You are right, the nonce does not add significantly to the security of the flow. It might do in other SIWE setups. But in the ic-siwe case:

  • SIWE messages are unique for each login since Issued At changes on each login. Guessing the exact Issued At is “hard” for an attacker.
  • The whole message is used as a “nonce”, it can only be used for login once.

It is there in the SIWE spec though. So, removing it completely is not the way to go. But as you suggest, hiding it behind a feature flag sounds like a great compromise. Default would be off / not used.

I will make sure canister dev can retain control over the certified variables.

Thanks for great feeback!

2 Likes

Hey! The React demo repo is out of sync with the main repo. I’ll give you a ping when all cogwheels connect again.

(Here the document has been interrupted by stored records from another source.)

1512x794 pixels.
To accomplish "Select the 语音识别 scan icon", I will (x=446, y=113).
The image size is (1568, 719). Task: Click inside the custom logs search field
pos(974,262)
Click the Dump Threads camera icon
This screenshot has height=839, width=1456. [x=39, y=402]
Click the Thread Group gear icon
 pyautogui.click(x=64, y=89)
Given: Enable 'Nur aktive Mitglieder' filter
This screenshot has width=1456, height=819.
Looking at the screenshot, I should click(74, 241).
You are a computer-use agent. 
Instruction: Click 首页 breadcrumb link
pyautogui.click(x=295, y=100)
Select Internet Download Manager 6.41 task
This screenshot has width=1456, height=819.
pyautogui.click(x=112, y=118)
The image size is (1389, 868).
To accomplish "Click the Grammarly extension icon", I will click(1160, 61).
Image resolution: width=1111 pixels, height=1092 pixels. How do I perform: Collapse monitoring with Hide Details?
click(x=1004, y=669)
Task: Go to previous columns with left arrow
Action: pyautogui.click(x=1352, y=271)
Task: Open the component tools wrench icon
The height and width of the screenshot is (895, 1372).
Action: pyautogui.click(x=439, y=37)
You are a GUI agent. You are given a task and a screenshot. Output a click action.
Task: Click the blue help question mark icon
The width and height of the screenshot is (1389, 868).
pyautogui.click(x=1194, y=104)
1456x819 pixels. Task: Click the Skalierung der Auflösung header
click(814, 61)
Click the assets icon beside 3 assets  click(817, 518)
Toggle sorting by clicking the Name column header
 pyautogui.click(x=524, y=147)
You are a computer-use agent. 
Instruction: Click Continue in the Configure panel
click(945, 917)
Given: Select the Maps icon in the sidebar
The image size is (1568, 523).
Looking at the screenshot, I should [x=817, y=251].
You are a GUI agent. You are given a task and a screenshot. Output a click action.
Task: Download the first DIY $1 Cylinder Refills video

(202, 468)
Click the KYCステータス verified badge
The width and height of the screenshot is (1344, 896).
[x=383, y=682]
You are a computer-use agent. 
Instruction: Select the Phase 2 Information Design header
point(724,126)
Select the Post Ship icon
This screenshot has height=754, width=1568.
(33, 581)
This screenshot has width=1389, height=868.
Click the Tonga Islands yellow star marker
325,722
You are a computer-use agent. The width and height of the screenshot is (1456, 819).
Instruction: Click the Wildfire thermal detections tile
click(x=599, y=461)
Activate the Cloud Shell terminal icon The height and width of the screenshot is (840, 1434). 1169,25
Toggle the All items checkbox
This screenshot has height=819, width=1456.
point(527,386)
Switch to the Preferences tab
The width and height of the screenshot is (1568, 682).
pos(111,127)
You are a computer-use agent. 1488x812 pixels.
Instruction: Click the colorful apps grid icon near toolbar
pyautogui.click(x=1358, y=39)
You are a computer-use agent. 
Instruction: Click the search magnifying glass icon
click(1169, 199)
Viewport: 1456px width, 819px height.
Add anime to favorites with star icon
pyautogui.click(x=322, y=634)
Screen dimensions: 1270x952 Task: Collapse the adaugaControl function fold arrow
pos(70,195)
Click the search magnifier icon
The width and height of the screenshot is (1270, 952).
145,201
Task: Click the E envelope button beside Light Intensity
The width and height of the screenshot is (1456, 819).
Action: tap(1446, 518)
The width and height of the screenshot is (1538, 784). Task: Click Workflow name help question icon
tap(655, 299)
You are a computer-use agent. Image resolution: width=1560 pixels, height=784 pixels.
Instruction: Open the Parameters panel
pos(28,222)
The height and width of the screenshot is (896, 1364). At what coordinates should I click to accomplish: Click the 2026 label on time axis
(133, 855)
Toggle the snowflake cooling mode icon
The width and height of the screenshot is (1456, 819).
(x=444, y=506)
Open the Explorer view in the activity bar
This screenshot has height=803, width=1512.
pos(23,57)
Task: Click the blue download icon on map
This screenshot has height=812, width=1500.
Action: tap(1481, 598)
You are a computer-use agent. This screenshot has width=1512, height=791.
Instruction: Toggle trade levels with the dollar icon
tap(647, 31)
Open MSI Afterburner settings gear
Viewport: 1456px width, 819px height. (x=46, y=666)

I am currently working on issues mentioned above in this thread:

  • Give canister dev control back over certified variables
  • Support delegation targets
  • Integration testing using PocketIc
  • … plus refactoring etc
1 Like

Demo repo should be back to a working state, now using the prebuilt ic_siwe_provider canister for easier setup. You should be good to go just like this:

dfx start --clean --background
make deploy-backend
make deploy-frontend

To see the full integration of the ic-siwe library, have a look at the code of the ic_siwe_provider:

Nb: Very much a work in progress still, the issue with exposing certified variable handling etc not implemented yet.

1 Like

I have pushed a few updates to the ic_siwe library and ic_siwe_provider canister.

Certified data

Certified data is now handled outside of the library, allowing the integrating canister to also certify other data. Some utility functions are provided to simplify integration as much as possible. Love to hear your feedback @domwoe, @frederikrothenberger @LiveDuo, is the setup reasonable?

#[query]
fn get_delegation(
    address: String,
    session_key: ByteBuf,
    expiration: u64,
) -> Result<SignedDelegation, String> {
    let certificate = data_certificate().expect("get_delegation must be called using a query call");

    STATE.with(|s| {
        let signature_map = s.signature_map.borrow_mut();
        
        let seed = generate_seed(&address);
        let delegation = create_delegation(session_key, expiration);
        let delegation_hash = create_delegation_hash(&delegation);
        let signature_witness = witness(&signature_map, seed, delegation_hash)?;

        // Create a forked version of the state tree with the signature witness and the pruned asset hashes.
        let tree = fork(
            HashTree::Pruned(labeled_hash(
                LABEL_ASSETS,
                &s.asset_hashes.borrow().root_hash(),
            )),
            ic_certified_map::labeled(LABEL_SIG, signature_witness),
        );

        // The canister certifies that the delegation is valid.
        let signature = create_certified_signature(certificate, tree)?;

        Ok(SignedDelegation {
            delegation,
            signature: ByteBuf::from(signature),
        })
    })
}

nonce feature flag

By default, the library now don’t generate unique nonce values for each generated SIWE message. The nonces don’t add significantly to security. With feature disabled library requires a few less dependencies (ic-cdk-timers, rand_chacha) and does not have to call management canister to initiate the RNG.

PocketIc integration tests

Run make test in the packages/ic_siwe_provider folder to test. Not all features are yet tested though as PocketIc don’t yet support delegate identities.

1 Like

Great work, yeah it seems better now.

Minor thing I notice is that the getrandom crate is not used anywhere. If that’s the case maybe it could be removed. If it’s used, it could also be marked as optional and go behind the nonce feature flag.